The Fractional k-truncated Metric Dimension of Graphs

Abstract

Let G be a graph with vertex set V(G), and let d(x, y) denote the length of a shortest \(x-y\) path in G. Let k be a positive integer. For any \(x,y \in V(G)\), let \(d_k(x,y)=\min \{d(x,y), k+1\}\) and let \(R_k\{x,y\}=\{z\in V(G): d_k(x,z) \ne d_k(y,z)\}\). A set \(S \subseteq V(G)\) is a k-truncated resolving set of G if \(|S \cap R_k\{x,y\}| \ge 1\) for any distinct \(x,y\in V(G)\), and the k-truncated metric dimension \(\dim _k(G)\) of G is the minimum cardinality over all k-truncated resolving sets of G. For a function g defined on V(G) and for \(U \subseteq V(G)\), let \(g(U)=\sum _{s\in U}g(s)\). A real-valued function \(g:V(G) \rightarrow [0,1]\) is a k-truncated resolving function of G if \(g(R_k\{x,y\}) \ge 1\) for any distinct \(x, y\in V(G)\), and the fractional k-truncated metric dimension \(\dim _{k,f}(G)\) of G is \(\min \{g(V(G)): g \text{ is } \text{ a } k\text{-truncated } \text{ resolving } \text{ function } \text{ of } G\}\). Note that \(\dim _{k,f}(G)\) reduces to \(\dim _k(G)\) if the codomain of k-truncated resolving functions is restricted to \(\{0,1\}\). In this paper, we initiate the study of the fractional k-truncated metric dimension of graphs.

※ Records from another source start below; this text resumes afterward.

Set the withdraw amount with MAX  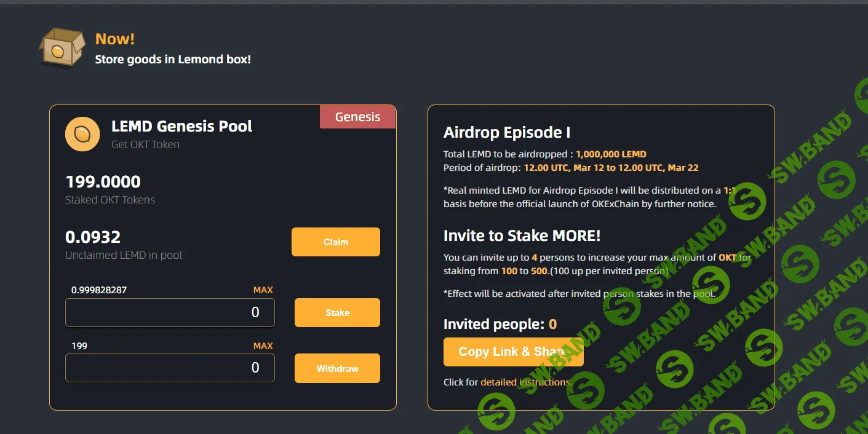tap(263, 346)
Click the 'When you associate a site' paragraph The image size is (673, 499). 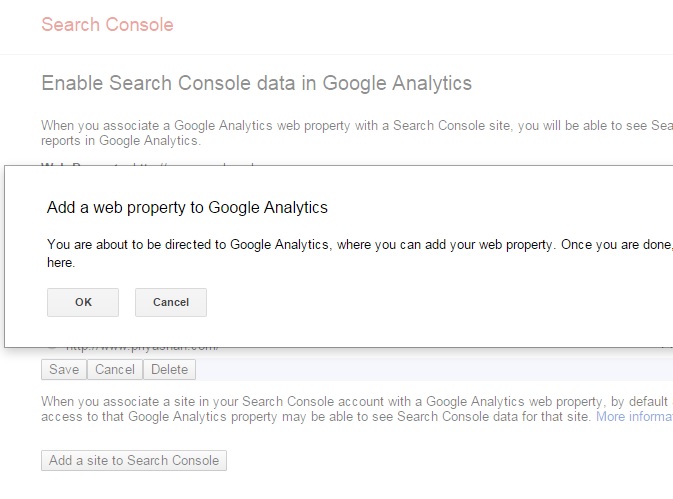click(x=356, y=401)

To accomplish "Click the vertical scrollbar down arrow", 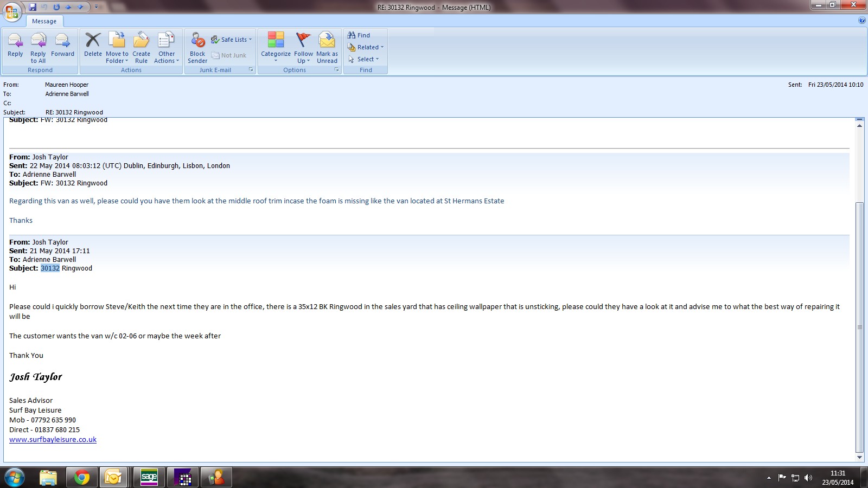I will (x=859, y=458).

For any connected graph G of order \(n\ge 2\), we show that \(1 \le \dim _{k,f}(G) \le \frac{n}{2}\); we characterize G satisfying \(\dim _{k,f}(G)\) equals 1 and \(\frac{n}{2}\), respectively. We also examine \(\dim _{k,f}(G)\) of some graph classes and conclude with some open problems.